Housing sector
The U.S. housing market is struggling, with existing home sales down 3.5% and first-time buyers at a historic low of 26%. New home sales increased, but building permits fell by 3.1%, indicating cautious developer sentiment.
The U.S. housing market is facing significant challenges, with existing home sales declining by 3.5% YoY, resulting in a seasonally adjusted annual rate of 3.84 million units—its lowest level since October 2010. Market conditions remain tight, with first-time buyers accounting for only 26% of total purchases, a historic low. The median sales price has risen by 3% to $404,500, while inventory levels are sufficient for 4.3 months of sales, representing the highest supply in over four years. The primary factors behind this slowdown are persistently elevated interest rates and high home prices.
In contrast, new home sales increased significantly in September, reaching a seasonally adjusted annual rate of 738k units, a 4.1% rise from August and a 6.3% increase from the previous year.
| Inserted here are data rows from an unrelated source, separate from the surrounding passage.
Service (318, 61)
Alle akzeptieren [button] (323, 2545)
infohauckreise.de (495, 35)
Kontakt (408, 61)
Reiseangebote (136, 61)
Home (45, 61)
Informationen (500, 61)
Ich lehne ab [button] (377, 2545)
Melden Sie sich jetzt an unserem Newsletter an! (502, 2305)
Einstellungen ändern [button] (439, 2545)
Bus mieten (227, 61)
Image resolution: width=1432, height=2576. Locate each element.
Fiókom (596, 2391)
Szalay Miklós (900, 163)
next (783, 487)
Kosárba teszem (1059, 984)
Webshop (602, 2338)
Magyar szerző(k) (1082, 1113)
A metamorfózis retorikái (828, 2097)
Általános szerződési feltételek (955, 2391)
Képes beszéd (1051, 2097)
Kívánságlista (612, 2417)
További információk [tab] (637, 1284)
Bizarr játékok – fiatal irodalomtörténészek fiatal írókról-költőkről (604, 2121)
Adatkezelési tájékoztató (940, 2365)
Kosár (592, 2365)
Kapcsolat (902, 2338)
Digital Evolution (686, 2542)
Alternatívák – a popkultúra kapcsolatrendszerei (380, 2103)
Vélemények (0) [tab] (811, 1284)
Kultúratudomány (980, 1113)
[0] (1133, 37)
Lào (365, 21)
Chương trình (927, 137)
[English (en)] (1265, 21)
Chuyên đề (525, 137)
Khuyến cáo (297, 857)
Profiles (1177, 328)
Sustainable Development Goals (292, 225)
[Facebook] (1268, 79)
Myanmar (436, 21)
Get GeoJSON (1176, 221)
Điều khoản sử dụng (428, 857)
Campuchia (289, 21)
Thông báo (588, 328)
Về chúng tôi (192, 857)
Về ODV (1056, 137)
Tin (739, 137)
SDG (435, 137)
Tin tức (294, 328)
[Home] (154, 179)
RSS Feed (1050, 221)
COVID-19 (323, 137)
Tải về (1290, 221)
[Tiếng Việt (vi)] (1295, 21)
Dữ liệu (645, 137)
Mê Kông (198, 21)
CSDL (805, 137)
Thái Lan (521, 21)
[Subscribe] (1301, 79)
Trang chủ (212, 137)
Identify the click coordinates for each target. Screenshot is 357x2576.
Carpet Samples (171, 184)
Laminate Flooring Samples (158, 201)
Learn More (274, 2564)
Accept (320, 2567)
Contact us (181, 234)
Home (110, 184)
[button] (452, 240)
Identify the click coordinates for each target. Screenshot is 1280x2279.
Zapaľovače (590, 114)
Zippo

The median sales price of new homes is $426,300, with a higher median price of $501,000, and inventory levels stand at 470k units, equivalent to a 7.6-month supply at the current sales pace.
Additionally, building permits have declined by 3.1%, reflecting cautious sentiment among developers and investors in the construction sector. This drop, which follows a 4.6% increase in the previous month, may signal potential impacts on related sectors, such as finance and employment, and serves as a barometer of overall economic health.
The broader housing market is poised for its weakest performance since 1995, and we maintain our view that a recovery is unlikely before 2025. Although mortgage rates remain elevated, they are expected to gradually decline in response to anticipated Fed rate cuts.